### Provided records
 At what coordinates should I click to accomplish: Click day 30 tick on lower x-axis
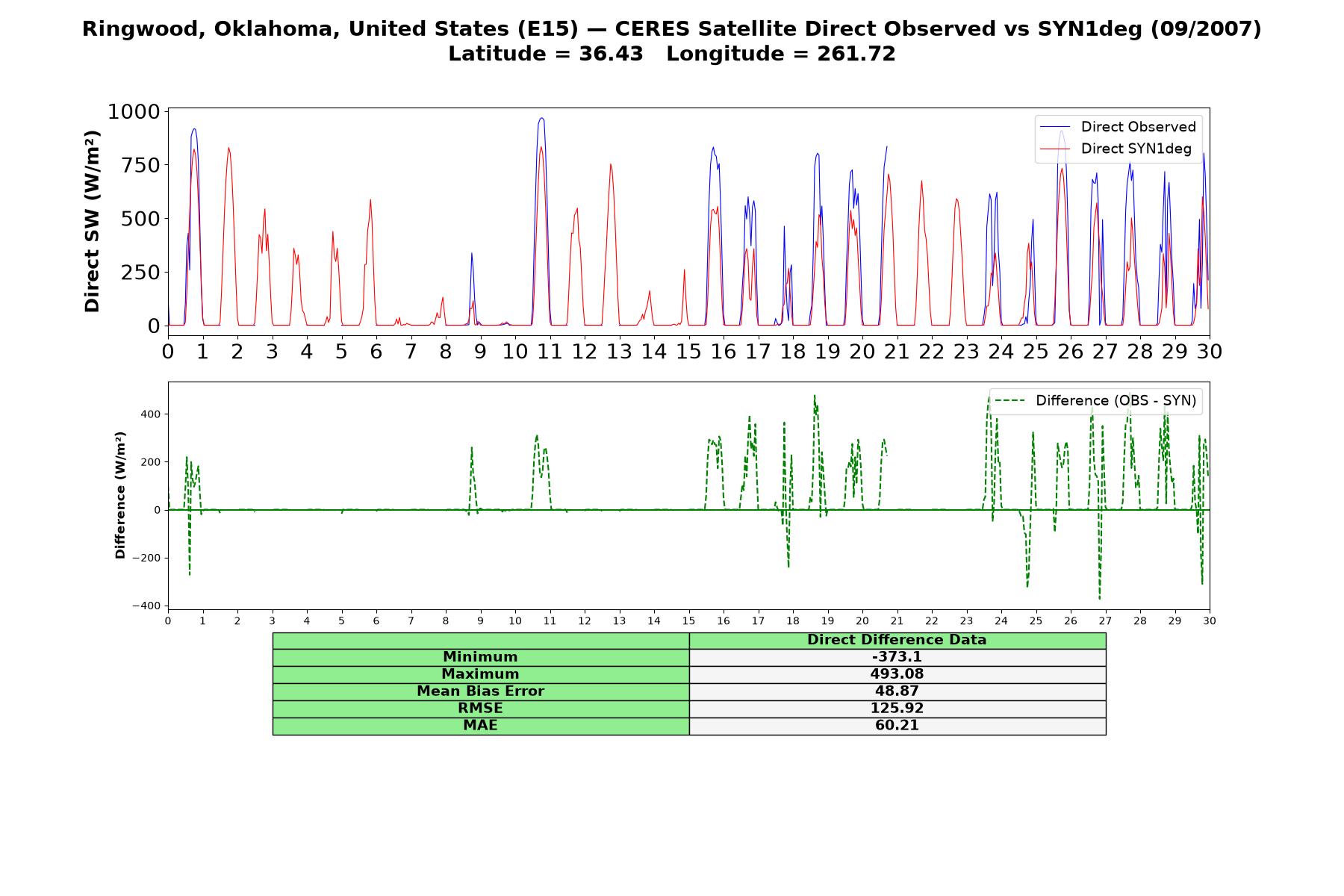(1209, 620)
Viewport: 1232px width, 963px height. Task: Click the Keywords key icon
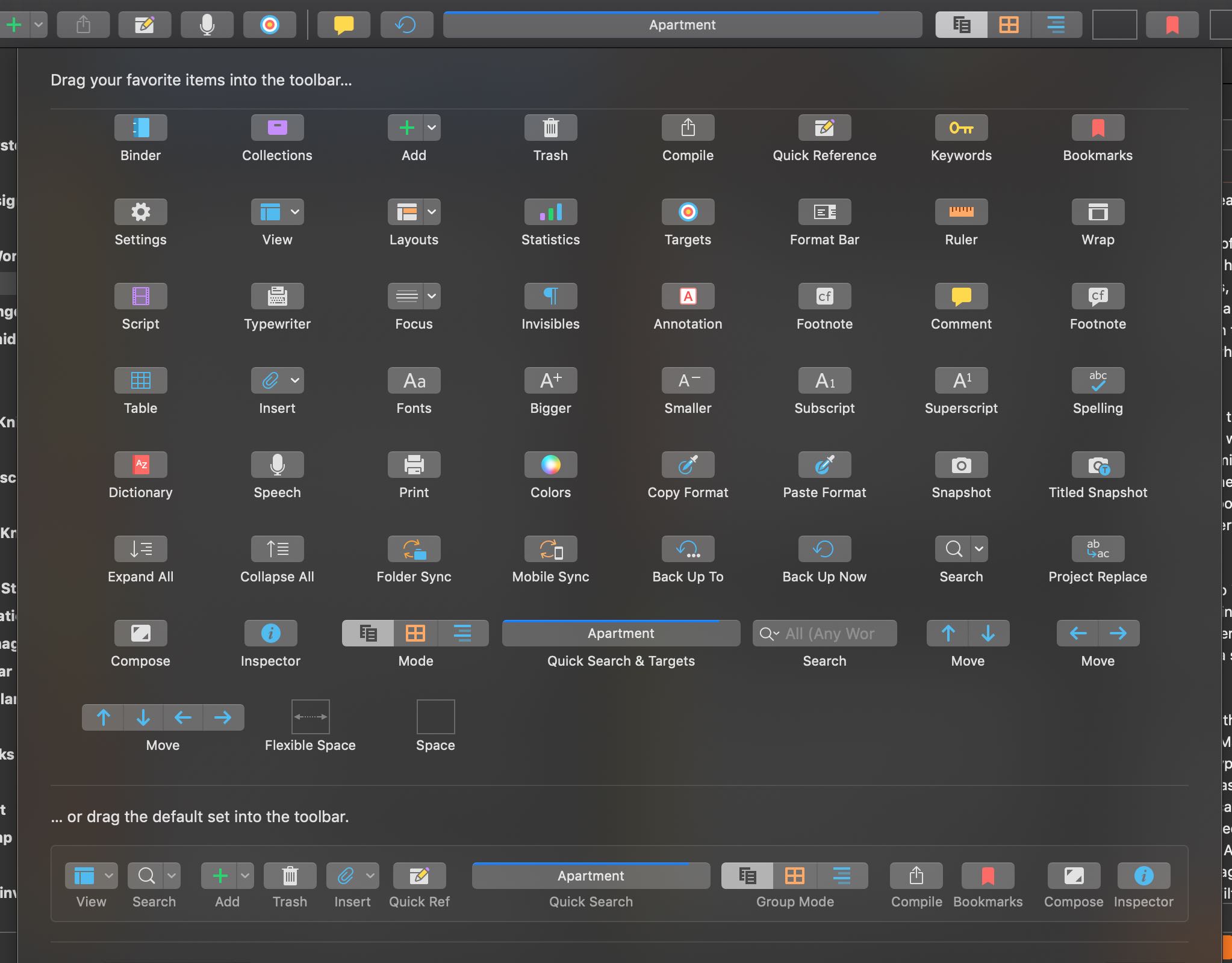961,128
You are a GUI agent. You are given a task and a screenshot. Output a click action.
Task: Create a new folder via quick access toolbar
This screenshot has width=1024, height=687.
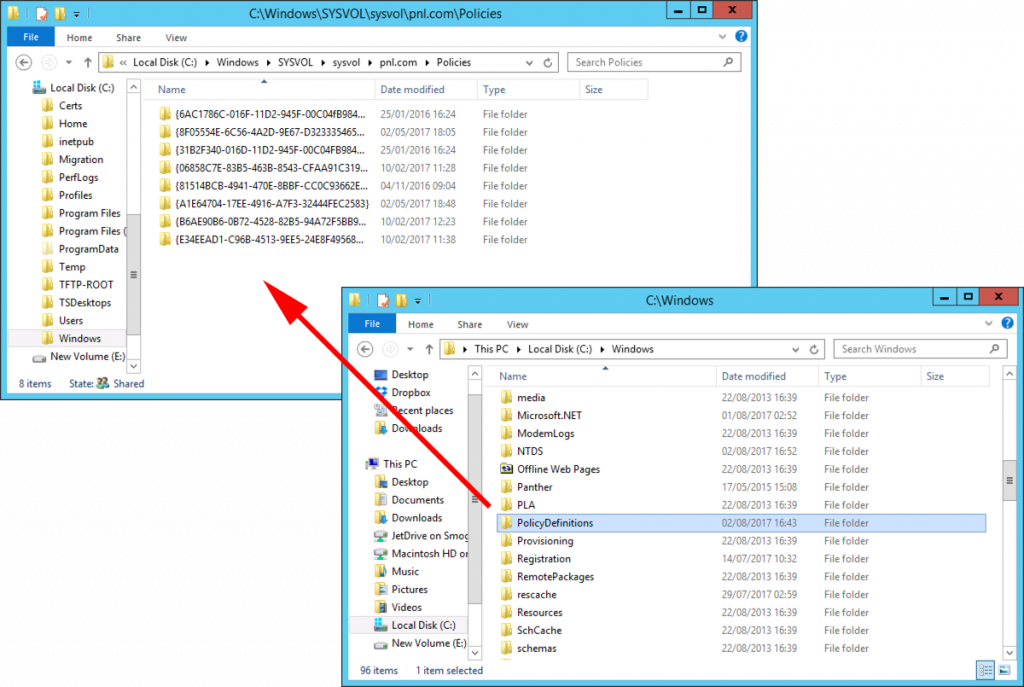click(x=401, y=300)
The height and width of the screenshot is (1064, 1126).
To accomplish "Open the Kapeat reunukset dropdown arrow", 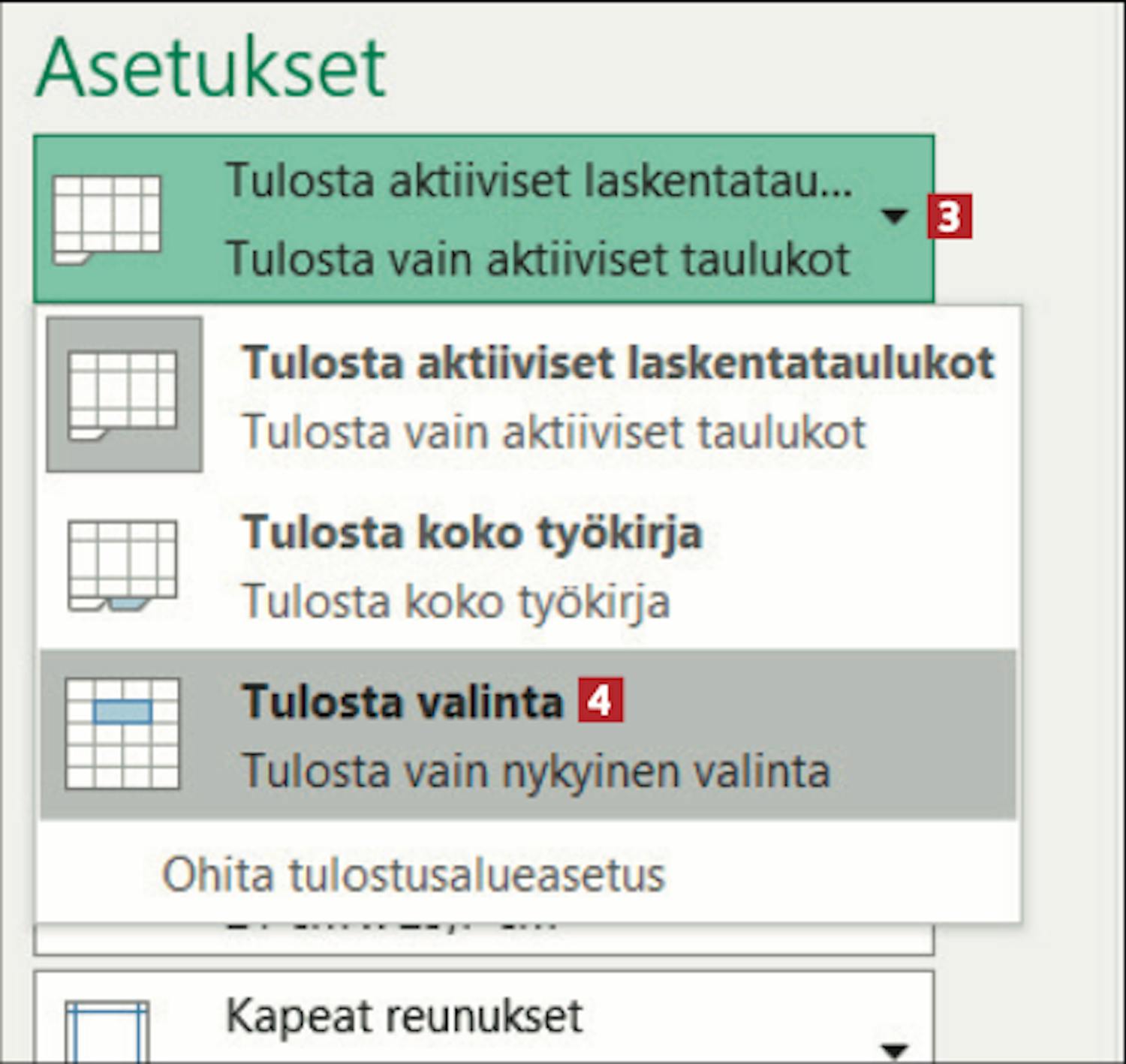I will [893, 1047].
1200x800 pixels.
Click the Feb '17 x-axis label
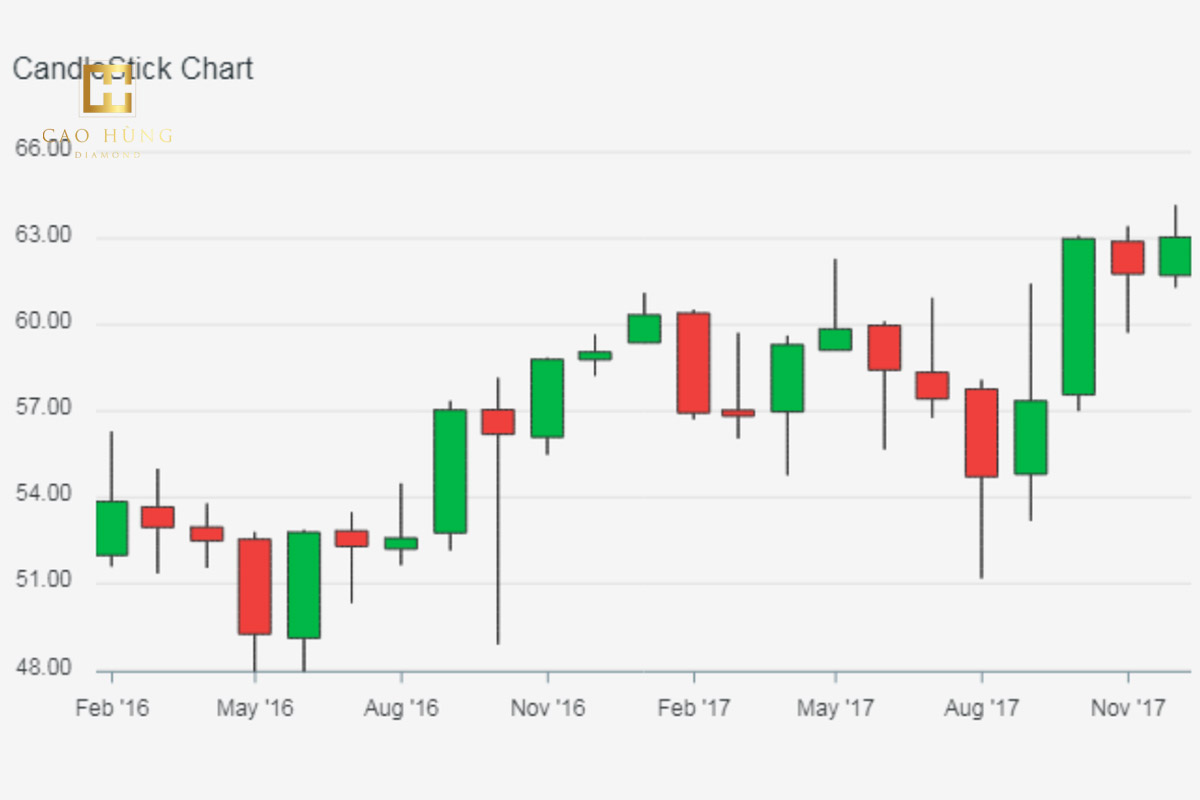(693, 708)
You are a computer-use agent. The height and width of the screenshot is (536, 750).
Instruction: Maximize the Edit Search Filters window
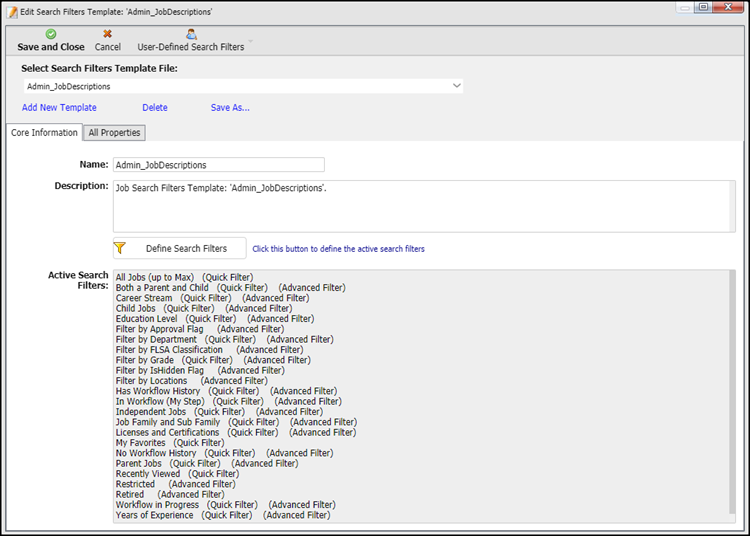(703, 8)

### Task to complete
Return verbatim the lines from the one containing "1200x800 pixels." through the final line above, including both ends, and omit the pictures.

### Answer to the exercise
1200x800 pixels.
Click the Feb '17 x-axis label
(693, 708)
You are a computer-use agent. The height and width of the screenshot is (536, 750).
Instruction: Maximize the Edit Search Filters window
(703, 8)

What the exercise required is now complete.